Apesar das especulações, Caiado reforçou que a divulgação oficial ocorrerá apenas durante o evento desta quarta-feira. “É lógico que nós temos que respeitar. Amanhã, às 11 horas, na sede do PSD, em Brasília, faremos a apresentação do nome do nosso vice.”

Chapa busca ampliar capilaridade nacional

A escolha de Kassab representa uma tentativa de fortalecer a estrutura política da campanha em todo o país. Presidente nacional do PSD, ex-prefeito de São Paulo e um dos principais articuladores políticos do Congresso Nacional, Kassab possui influência em diferentes estados e foi secretário do governo de Tarcísio de Freitas em São Paulo.

Até o momento, Caiado não conseguiu formar uma ampla coalizão partidária. O governador chegou a conversar com o também pré-candidato Romeu Zema (Novo), mas as negociações não avançaram para uma composição conjunta.

Com isso, o PSD aposta em uma chapa própria para ampliar sua presença no debate nacional e consolidar uma alternativa no campo da centro-direita.

Pesquisa mostra cenário ainda desafiador

A oficialização do vice ocorre um dia após a divulgação da pesquisa BTG/Nexus, que mostra Caiado ainda distante dos dois primeiros colocados na corrida presidencial.

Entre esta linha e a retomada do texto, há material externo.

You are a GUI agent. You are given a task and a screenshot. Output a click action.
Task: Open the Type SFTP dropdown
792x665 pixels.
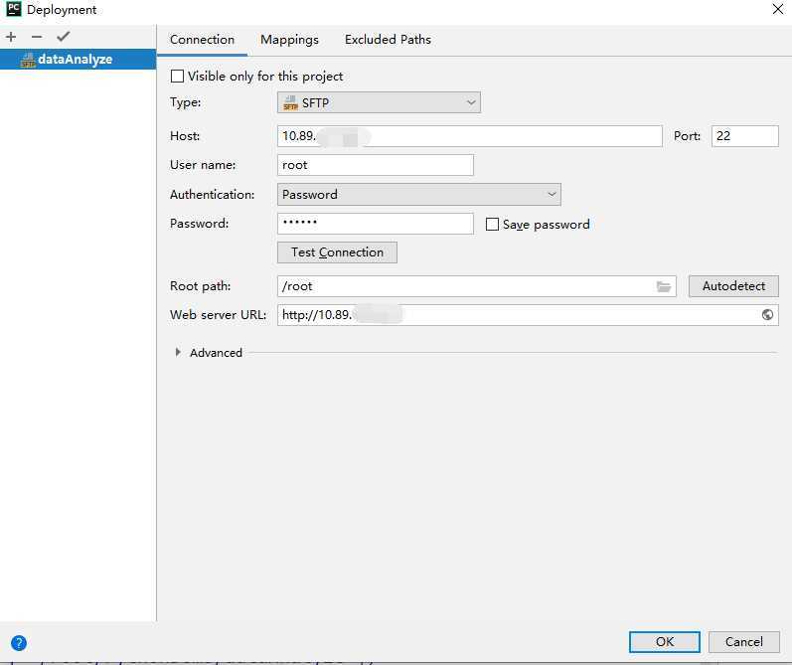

Segundo o levantamento, Luiz Inácio Lula da Silva (PT) lidera o primeiro turno com 42% das intenções de voto, seguido por Flávio Bolsonaro (PL), com 34%.

Na sequência aparecem:

  • Ronaldo Caiado (PSD): 5%
  • Renan Santos (Missão): 4%
  • Romeu Zema (Novo): 3%
  • Joaquim Barbosa (DC): 2%

Brancos, nulos ou nenhum candidato somam 5%, enquanto 3% dos entrevistados não souberam ou preferiram não responder.

A pesquisa ouviu 2.009 eleitores entre os dias 26 e 28 de junho. A margem de confiança é de 95%, com registro no Tribunal Superior Eleitoral (TSE) sob o número BR-08521/2026.

Caiado aposta em rejeição à polarização

Mesmo sem crescimento expressivo nas pesquisas, Caiado afirmou acreditar que ainda há espaço para ampliar sua candidatura ao longo da campanha.

Segundo ele, o principal sentimento do eleitorado é o desejo de superar a disputa polarizada entre PT e bolsonarismo.

“As pessoas têm dito espontaneamente: ‘vamos sair dessa polarização, vamos trazer alguém que tenha condições de governar o país, como o senhor governou Goiás’.”

Na avaliação do governador, o debate nacional precisa deixar de lado os conflitos ideológicos para priorizar temas como segurança pública, educação, saúde e geração de empregos. “Não tem nada mais nocivo para a política brasileira do que essa polarização. Ela atrasou o Brasil, porque você deixa de discutir temas relevantes para viver permanentemente o conflito.”

Defesa da gestão em Goiás

Durante a entrevista, Caiado voltou a utilizar os indicadores de sua administração em Goiás como principal ativo eleitoral. O governador afirmou que deixou o cargo com elevado índice de aprovação e argumentou que seu desempenho administrativo o credencia para disputar o Palácio do Planalto.

“O candidato que tem a melhor condição de enfrentar o PT no segundo turno é exatamente a minha candidatura. Nós mostramos o quanto um governo pode construir. Saí de Goiás com 88% de aprovação, enquanto o presidente Lula tem hoje 53% de rejeição.”

Segundo Caiado, sua campanha pretende apresentar resultados concretos nas áreas de segurança pública, desenvolvimento econômico e gestão fiscal como contraponto ao atual governo federal.

Críticas ao governo federal

Ao longo da coletiva, o pré-candidato também criticou medidas econômicas anunciadas recentemente pelo governo federal, entre elas a possibilidade de utilização do FGTS como garantia em operações de crédito consignado privado.

Na avaliação de Caiado, a iniciativa aumenta o risco de endividamento das famílias. “Aquilo que o cidadão tem de garantia para o futuro está sendo colocado como garantia para um crédito consignado. Se ele perder o emprego, ficará sem renda e também sem esse patrimônio.”

O governador também voltou a defender políticas voltadas à geração de empregos, qualificação profissional e fortalecimento da segurança pública como prioridades de sua plataforma para a eleição de 2026.